Wee Lass (Encounter)
Effect: The daughter shifts 3 squares and can shift through difficult terrain until the end of her next turn.

+ 5 Escape vs Grab


And I also have the initial framing of the situation (this was right after the Skill Challenge to navigate the rushing river hazard so this framing is the bridge between this conflict to that immediately preceding conflict). This was a PBP solo game by me and my partner while we were both away for several months so I have the entire text of the game.

Finally, out on the water you see a singular vessel. As you pole yourself near the mouth of the river and into the bay, you can hear the sounds of voices. A father is teaching his daughter to fish and her innocent laughter is hushed by her father. It is clear by his tone that his fear isn't that her laughter will spoil their opportunity at a catch. He runs her through a few dry-runs at casting until finally she gets one far out. Her celebratory squeal is cut short by a tentacle exploding out of the water near their small flatboat. She falls back on her rump and screams as several tentacles erupt from the water around the vessel, groping for the both of them...

Let me know what you plan to do with the above.

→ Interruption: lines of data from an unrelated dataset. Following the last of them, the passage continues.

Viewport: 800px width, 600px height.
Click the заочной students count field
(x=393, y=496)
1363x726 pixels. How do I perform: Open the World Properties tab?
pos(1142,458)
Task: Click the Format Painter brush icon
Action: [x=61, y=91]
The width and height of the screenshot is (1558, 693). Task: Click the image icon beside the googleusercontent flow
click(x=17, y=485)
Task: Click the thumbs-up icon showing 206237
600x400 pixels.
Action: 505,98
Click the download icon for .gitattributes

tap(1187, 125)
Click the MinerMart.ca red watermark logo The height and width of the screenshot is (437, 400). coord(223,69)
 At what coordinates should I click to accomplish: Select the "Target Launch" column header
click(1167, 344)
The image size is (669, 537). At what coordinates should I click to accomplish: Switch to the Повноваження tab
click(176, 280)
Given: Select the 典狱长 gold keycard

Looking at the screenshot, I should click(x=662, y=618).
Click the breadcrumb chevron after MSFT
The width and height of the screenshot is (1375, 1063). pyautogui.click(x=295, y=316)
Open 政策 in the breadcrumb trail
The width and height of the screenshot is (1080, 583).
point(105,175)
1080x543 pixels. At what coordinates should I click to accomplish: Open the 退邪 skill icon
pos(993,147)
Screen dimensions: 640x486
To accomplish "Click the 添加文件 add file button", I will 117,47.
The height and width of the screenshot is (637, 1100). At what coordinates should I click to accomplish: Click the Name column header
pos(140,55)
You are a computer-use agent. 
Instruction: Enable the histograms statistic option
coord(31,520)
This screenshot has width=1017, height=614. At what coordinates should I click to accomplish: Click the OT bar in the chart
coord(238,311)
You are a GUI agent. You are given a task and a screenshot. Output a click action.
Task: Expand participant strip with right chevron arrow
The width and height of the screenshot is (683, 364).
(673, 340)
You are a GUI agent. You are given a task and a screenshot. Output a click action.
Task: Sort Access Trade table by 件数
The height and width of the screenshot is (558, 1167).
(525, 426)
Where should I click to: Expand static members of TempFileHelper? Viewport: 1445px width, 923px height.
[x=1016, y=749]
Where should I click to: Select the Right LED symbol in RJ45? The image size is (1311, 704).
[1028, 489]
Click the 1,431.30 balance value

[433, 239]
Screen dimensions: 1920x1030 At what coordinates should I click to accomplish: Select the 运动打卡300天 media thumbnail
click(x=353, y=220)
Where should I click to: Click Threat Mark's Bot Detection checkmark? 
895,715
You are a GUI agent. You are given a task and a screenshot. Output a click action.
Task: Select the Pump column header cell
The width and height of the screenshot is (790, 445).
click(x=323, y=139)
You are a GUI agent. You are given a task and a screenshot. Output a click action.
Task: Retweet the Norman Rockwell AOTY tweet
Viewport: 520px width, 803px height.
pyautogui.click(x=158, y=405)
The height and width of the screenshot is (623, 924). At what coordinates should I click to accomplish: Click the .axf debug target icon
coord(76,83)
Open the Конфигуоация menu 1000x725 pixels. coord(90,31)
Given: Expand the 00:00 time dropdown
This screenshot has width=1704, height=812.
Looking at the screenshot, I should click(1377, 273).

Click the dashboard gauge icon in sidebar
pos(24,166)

You are on your raft, entering from the mouth of the river into the bay, roughly 200 ft (just within your long range with your bow; - 2 to hit at this range) from this vessel being attacked by the tentacles in the bay.

She spent the next rounds using her action economy to Twin Strike with from her bow to protect the girl from tentacles from afar > stow it > get her raft to distance where she can leap to their vessel and physically aid them (this game was 7 years ago so the memory was foggy).
 

This is the only (!) regret I have about having become a DM: it forced me to look under the hood. Before that the game was a wonderful mystery - I'd tell the DM what my character was trying to do, some dice would fly behind the screen for no reason I knew of, and I'd be told what happened.

And I loved it that way!

As a player I hate knowing what goes on behind the DM screen; but as I can't un-learn my DM experience every Saturday night when I play, I'm kinda stuck with it. Making it all player-facing would be ten times worse!
I suppose it takes all sorts. Having to tell the DM what I am doing without a clear indication of how it is likely to impact the game world is, for me, something very far from a "wonderful mystery". Instead it feels like I'm having to wear mittens and am unable to truly touch the world except through the layer of thick padding provided by the DM almost literally gatekeeping my connection to the world. It to me destroys the idea that there's a shared reality and makes it fundamentally impossible for me to reach flow or immersion.

If, rather than acting on the shared world through what I do I have to act on the shared world through how I can interact with the DM I would find it far more rewarding to play a video game. At least that way I get near instant feedback, and have a much better prepared world.